The Trump campaign is in need of a focal point now that the Coronavirus pandemic has tanked the economy. Some campaign advisors think they might have found that focus in Michael Flynn.
Flynn pleaded guilty to lying to the FBI last year and was awaiting sentencing when the DOJ dropped the charges yesterday. Amid allegations of improper actions by federal agents, the former army general has become a cause celebre among Republicans, but his favorability among Republicans may not translate into a more general election advantage.
The party line is that Flynn is both innocent and was wrongfully prosecuted. While there may have been problems with the former general’s investigation and prosecution, it is highly questionable whether those problems would have resulted in his exoneration as both Erick Erickson and David French have recently pointed out.
Instead, we are left with a lot of evidence that Flynn is dirty but escaping punishment for his crimes. The general’s legal problems go much deeper than his charge of lying to the FBI, but many on the right overlook Flynn’s other issues.
In addition to the investigation of his contacts with Russian Ambassador Sergei Kislyak, Flynn was accused of illegally lobbying for Turkey and two of his former business associates were indicted on charges of illegally running a disinformation campaign for the Turkish government against a dissident cleric in the United States. The three men apparently plotted to kidnap the dissident, Fethullah Gulen, and but never carried out the operation. Gulen was to be returned to Turkey’s authoritarian ruler, Recip Tayyip Erdogan, in exchange for $15 million.
Flynn was never formally charged for these acts, leading David French to speculate, based on court documents that reference a plea deal, that Flynn agreed to provide evidence against his business partners in exchange for pleading guilty to the charge of lying to the FBI and cooperating with Mueller investigation. ABC News reporting seems to confirm this suspicion.
Despite the revisionist history of some right-wing pundits, Flynn did not lose his job as national security advisor because he lied to the FBI. Flynn was fired because he lied to Vice President Pence, Chief of Staff Reince Priebus, and Press Secretary Sean Spicer. Flynn misled the three about his conversations with Ambassador Kislyak and did not admit the truth until he was outed by the Washington Post. Flynn’s lies led these other officials to make false statements.
The decision to drop the charges against Gen. Flynn does not represent an exoneration. In contrast, it may well be the opposite. Flynn is a proven and habitual liar who pleaded guilty. Dropping the charges against an admitted and unrepentant felon because he is a friend of the president represents one of the swampiest aspects of government.
Now, there are reports that the Trump campaign wants to make Flynn into a campaign surrogate. The Daily Beast reports that no less than nine Trump officials have said that they would like to give Flynn a prominent role in the campaign.

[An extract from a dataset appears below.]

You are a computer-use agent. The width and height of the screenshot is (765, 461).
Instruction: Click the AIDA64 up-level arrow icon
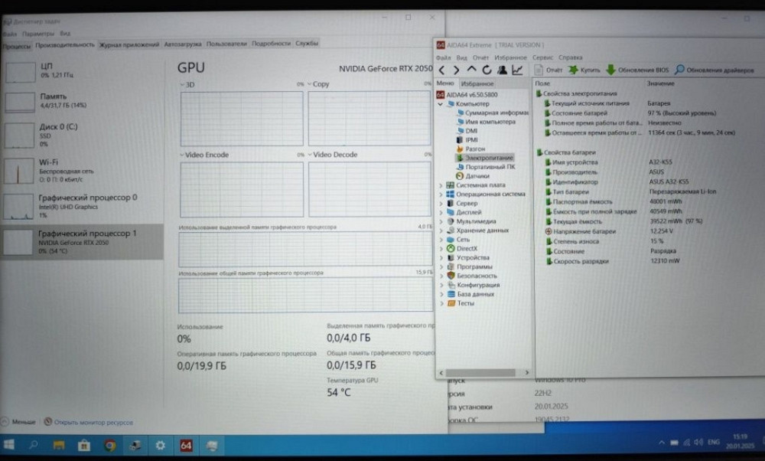(471, 70)
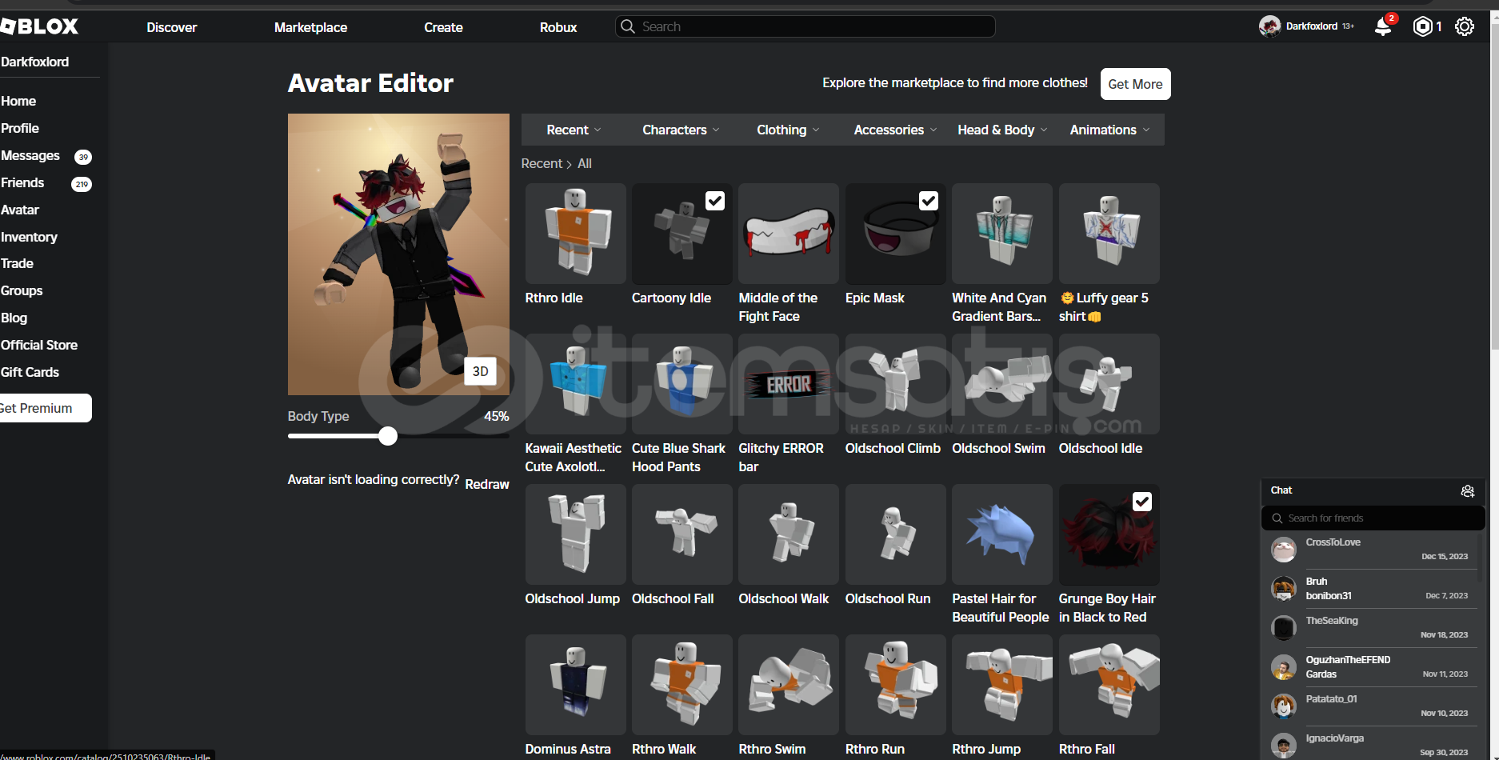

“Years ago when Nelson Mandela came to America after years of political persecution he was treated like a rock star by Americans,” John McLaughlin, one of President Trump’s chief pollsters, said. “Now after over three years of political persecution General Flynn is our rock star. A big difference is that he was persecuted in America.”
But Flynn was not persecuted.
The problem with the theory that Flynn was caught in a perjury trap is that perjury traps are easy to avoid. All you have to do to evade them is to not lie. Flynn did not meet that low bar and was caught red-handed in multiple lies at multiple times.
The Trump campaign may try to twist the circumstances of Flynn’s case into a myth of harassment by Deep State agents, but, for those of us outside the Republican Party, there is more to the story. The real story here is the White House intervention in a criminal case on behalf of one of the president’s cronies.
Propping Flynn up on the campaign stage between now and November will serve as a reminder to voters that the rule of law does not necessarily apply if you have the right connections in Trump World. Putting evidence of cronyism and favoritism on display at front and center during a presidential campaign may not be the best strategy for Republicans, but Trump is going to be Trump.